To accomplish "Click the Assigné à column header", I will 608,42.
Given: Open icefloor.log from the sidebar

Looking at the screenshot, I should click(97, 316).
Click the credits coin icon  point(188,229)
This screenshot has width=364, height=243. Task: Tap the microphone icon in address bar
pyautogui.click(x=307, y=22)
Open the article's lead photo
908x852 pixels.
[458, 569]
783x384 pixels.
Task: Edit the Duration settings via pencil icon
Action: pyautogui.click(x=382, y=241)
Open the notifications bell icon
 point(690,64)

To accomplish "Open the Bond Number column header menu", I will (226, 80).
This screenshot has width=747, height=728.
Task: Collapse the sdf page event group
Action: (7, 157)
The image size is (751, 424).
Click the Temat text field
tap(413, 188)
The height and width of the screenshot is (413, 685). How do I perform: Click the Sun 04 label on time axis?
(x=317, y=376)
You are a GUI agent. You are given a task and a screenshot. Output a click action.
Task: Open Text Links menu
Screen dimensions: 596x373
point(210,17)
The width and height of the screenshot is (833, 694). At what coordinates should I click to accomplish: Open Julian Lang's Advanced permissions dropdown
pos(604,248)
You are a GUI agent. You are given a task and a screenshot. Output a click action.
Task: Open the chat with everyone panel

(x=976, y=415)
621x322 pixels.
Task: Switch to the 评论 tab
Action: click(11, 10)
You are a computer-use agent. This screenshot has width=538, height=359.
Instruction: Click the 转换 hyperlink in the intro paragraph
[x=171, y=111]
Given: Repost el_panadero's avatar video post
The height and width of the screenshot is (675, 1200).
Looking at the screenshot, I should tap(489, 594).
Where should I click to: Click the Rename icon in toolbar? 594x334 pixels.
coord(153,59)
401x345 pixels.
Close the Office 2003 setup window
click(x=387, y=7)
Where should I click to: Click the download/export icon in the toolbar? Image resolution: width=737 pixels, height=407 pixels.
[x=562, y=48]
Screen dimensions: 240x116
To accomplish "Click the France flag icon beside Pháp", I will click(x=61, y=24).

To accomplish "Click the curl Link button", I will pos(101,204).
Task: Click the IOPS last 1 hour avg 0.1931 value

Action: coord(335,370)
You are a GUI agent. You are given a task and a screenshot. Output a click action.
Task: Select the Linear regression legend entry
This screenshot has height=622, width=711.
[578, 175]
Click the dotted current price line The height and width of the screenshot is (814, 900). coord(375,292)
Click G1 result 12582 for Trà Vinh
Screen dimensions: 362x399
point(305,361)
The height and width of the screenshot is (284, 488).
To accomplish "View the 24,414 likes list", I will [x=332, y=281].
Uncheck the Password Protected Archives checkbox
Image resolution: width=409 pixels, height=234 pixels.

○ ○ ○ ○ ○

- PROBLEM: Restate, word for word, the listing above from its first line through the line that contains "Given: Repost el_panadero's avatar video post", keeping both of those lines.

- RESULT:
To accomplish "Click the Assigné à column header", I will 608,42.
Given: Open icefloor.log from the sidebar

Looking at the screenshot, I should click(97, 316).
Click the credits coin icon  point(188,229)
This screenshot has width=364, height=243. Task: Tap the microphone icon in address bar
pyautogui.click(x=307, y=22)
Open the article's lead photo
908x852 pixels.
[458, 569]
783x384 pixels.
Task: Edit the Duration settings via pencil icon
Action: pyautogui.click(x=382, y=241)
Open the notifications bell icon
 point(690,64)

To accomplish "Open the Bond Number column header menu", I will (226, 80).
This screenshot has width=747, height=728.
Task: Collapse the sdf page event group
Action: (7, 157)
The image size is (751, 424).
Click the Temat text field
tap(413, 188)
The height and width of the screenshot is (413, 685). How do I perform: Click the Sun 04 label on time axis?
(x=317, y=376)
You are a GUI agent. You are given a task and a screenshot. Output a click action.
Task: Open Text Links menu
Screen dimensions: 596x373
point(210,17)
The width and height of the screenshot is (833, 694). At what coordinates should I click to accomplish: Open Julian Lang's Advanced permissions dropdown
pos(604,248)
You are a GUI agent. You are given a task and a screenshot. Output a click action.
Task: Open the chat with everyone panel

(x=976, y=415)
621x322 pixels.
Task: Switch to the 评论 tab
Action: click(11, 10)
You are a computer-use agent. This screenshot has width=538, height=359.
Instruction: Click the 转换 hyperlink in the intro paragraph
[x=171, y=111]
Given: Repost el_panadero's avatar video post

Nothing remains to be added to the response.